RMSProp is very similar to Adagrad. Both algorithms use the square of the gradient histories to scale the initial learning rate coefficients.
Adagrad accumulates all the past squared gradient in the state vector St (§11.7 eq. 11.7.5), which leads to a continuous growing St. In such design, the overall learning speed would continue to decrease over time. This property may not be ideal when dealing with a non-convex optimization problem.
Rather than considering the entire gradient history like Adagrad, RMSProp put more weights on recent gradients.
RMSProp adopts the leaky average when updating the state vector St, and introduces a hyperparameter γ to adjust the overall influences from past time steps.
St accumulates the squared gradient of the current and past steps (with decaying weights) to adjust the effective learning rate on a per-coordinate basis.
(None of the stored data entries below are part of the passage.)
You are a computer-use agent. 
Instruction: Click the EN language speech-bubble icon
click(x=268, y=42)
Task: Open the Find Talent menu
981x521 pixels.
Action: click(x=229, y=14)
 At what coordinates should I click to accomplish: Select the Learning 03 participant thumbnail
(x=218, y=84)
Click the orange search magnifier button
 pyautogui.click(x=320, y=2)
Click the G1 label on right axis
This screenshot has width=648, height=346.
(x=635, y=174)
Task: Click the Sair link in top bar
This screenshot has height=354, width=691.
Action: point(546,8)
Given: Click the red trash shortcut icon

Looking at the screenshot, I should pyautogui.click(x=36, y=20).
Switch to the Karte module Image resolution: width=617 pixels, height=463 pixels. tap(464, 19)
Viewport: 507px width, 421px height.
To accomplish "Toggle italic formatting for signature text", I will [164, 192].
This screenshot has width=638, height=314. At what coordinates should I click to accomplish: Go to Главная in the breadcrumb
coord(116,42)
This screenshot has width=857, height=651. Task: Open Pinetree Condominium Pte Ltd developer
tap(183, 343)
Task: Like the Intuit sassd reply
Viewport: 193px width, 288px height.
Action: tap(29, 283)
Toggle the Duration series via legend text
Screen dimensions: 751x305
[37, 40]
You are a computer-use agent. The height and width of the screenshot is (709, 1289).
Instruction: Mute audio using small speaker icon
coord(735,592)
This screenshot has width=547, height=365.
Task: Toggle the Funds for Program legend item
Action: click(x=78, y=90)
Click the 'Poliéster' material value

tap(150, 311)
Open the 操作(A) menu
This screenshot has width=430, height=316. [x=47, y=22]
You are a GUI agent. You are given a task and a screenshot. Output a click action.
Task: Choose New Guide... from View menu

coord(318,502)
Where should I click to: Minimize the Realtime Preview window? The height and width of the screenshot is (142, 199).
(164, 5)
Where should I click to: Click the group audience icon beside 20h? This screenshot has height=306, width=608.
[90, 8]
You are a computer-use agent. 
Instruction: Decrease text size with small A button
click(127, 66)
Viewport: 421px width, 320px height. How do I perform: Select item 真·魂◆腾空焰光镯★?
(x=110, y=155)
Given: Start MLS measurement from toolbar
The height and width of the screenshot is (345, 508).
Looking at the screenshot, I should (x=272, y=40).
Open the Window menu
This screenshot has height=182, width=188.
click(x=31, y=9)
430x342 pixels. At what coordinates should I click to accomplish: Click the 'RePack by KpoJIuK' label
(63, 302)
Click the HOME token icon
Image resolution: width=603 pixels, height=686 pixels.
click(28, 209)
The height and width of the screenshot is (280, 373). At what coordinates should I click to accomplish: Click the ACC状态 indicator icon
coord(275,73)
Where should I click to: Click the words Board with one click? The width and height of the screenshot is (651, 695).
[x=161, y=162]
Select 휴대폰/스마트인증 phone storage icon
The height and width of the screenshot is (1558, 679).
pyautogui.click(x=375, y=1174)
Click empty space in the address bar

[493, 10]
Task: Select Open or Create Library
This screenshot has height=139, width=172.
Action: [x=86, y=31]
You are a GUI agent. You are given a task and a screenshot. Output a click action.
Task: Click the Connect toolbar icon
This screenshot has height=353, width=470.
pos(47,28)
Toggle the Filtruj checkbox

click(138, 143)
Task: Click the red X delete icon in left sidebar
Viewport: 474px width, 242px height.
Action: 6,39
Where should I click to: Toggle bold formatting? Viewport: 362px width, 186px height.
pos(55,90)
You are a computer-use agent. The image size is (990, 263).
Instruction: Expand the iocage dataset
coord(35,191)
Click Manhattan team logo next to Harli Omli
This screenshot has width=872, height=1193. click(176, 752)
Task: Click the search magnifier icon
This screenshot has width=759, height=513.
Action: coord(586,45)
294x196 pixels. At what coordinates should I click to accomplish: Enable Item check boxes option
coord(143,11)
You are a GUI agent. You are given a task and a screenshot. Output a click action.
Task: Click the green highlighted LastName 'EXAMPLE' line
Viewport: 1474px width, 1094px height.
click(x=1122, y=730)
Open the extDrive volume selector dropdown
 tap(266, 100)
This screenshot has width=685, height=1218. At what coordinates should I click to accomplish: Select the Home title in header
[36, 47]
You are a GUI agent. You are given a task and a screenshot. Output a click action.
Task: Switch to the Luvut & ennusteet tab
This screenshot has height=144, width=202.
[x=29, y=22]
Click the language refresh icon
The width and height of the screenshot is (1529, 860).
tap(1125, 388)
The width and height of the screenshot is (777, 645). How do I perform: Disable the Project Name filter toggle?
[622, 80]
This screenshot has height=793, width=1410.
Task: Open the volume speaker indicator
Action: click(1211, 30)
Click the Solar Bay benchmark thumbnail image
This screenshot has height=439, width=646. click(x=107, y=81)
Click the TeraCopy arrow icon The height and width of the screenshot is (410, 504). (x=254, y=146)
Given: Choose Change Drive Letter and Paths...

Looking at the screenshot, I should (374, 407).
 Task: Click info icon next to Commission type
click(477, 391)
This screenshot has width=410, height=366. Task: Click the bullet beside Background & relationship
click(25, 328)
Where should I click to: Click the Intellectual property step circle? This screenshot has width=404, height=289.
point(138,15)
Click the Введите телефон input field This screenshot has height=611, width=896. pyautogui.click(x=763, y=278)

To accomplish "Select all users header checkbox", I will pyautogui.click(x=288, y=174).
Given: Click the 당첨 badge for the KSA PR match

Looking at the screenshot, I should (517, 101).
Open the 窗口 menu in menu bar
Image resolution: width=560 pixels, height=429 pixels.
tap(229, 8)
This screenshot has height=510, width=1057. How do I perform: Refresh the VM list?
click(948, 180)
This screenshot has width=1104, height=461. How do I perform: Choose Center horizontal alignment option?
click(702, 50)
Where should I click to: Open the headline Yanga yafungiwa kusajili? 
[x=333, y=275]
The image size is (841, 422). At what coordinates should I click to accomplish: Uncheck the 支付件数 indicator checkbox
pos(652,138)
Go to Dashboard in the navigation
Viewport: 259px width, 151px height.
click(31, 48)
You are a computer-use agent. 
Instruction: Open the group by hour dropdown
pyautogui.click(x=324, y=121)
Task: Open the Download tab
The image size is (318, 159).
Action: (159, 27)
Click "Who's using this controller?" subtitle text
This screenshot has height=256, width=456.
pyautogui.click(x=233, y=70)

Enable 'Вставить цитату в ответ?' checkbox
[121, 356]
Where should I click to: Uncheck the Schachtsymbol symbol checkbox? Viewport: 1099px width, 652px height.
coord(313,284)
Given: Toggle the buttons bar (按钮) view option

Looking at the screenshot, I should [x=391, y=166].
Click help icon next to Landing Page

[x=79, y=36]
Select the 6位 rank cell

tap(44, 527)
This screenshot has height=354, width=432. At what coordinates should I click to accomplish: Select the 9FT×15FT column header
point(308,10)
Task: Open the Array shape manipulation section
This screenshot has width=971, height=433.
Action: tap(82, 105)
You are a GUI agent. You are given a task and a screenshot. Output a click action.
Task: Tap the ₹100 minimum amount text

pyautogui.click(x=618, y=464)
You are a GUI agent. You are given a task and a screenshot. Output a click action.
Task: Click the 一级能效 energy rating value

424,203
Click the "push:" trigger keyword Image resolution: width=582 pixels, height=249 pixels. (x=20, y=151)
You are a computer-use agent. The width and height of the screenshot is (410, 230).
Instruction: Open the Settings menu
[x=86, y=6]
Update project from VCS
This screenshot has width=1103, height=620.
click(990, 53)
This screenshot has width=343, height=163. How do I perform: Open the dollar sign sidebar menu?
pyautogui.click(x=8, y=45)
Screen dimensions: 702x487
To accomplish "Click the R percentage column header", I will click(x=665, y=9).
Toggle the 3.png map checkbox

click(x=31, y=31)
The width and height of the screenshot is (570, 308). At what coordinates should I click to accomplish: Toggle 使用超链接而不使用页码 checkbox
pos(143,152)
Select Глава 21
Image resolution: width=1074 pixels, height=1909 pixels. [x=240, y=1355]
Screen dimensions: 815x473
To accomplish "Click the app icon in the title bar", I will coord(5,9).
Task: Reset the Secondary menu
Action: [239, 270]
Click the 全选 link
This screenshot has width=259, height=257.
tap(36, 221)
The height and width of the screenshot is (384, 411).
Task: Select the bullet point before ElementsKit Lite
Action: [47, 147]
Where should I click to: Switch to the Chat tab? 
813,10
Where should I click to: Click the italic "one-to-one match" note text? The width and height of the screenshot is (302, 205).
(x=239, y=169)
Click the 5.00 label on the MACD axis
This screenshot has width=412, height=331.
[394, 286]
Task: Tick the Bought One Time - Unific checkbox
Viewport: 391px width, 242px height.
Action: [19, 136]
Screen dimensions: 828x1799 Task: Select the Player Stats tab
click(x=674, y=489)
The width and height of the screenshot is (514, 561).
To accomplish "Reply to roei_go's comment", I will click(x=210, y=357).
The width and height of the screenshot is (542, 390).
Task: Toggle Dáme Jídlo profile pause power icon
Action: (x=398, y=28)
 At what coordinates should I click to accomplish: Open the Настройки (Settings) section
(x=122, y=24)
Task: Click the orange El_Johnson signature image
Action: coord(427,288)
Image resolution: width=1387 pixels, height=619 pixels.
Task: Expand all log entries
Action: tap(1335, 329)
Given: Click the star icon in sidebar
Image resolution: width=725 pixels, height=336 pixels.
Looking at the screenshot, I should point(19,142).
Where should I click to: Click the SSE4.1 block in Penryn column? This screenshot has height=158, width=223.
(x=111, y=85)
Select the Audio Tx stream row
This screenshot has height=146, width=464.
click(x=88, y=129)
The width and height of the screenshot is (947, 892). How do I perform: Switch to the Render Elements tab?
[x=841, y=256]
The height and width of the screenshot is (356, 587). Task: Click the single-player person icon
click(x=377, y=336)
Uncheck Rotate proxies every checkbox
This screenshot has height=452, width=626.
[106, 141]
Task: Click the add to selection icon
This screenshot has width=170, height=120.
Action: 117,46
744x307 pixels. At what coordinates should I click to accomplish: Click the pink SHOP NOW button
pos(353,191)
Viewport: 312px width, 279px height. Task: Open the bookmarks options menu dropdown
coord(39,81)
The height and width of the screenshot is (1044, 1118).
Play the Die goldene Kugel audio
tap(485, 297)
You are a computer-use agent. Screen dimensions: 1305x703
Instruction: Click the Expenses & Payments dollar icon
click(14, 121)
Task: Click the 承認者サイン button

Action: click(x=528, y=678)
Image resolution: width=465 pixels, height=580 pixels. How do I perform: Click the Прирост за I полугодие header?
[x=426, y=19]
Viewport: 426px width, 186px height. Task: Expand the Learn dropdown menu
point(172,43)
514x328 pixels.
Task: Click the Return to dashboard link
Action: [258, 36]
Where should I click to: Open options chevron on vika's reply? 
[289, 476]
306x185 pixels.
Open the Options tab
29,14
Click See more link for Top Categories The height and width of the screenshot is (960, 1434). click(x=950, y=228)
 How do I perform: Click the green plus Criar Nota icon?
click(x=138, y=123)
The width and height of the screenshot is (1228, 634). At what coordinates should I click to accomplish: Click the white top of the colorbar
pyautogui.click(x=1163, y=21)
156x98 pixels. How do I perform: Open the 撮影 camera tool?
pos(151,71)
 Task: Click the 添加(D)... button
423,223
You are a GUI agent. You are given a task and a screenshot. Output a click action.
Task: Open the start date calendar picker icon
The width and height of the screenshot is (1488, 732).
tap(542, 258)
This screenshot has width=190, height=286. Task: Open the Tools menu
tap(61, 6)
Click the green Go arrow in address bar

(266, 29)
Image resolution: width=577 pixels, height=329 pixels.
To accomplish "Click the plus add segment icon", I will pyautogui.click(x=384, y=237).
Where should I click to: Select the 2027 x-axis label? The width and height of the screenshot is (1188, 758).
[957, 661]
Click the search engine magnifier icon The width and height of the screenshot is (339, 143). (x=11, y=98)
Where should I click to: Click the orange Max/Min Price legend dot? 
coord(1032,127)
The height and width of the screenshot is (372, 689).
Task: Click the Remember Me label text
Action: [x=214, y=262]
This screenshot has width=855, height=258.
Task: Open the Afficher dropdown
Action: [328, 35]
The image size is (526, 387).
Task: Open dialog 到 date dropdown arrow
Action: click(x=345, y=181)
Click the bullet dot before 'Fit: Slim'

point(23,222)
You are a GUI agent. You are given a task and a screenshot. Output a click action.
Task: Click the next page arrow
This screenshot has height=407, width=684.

The leaky average computation here is similar to that of momentum (§11.6), yet with an extra normalization term (1-γ) in the front, in order to make each time step's contribution roughly summed up to 1 ( i.e. (1-γ) (1 + γ + γ^2 + r^3 + ... ) ≈ 1 ).
The coefficient γ controls how long the history is effective when adjusting the per-coordinate scale. The larger γ, the more past steps are effective in affecting the learning rate adjustment.
Implementation in Pytorch :
torch.optim.RMSprop(params, lr, alpha)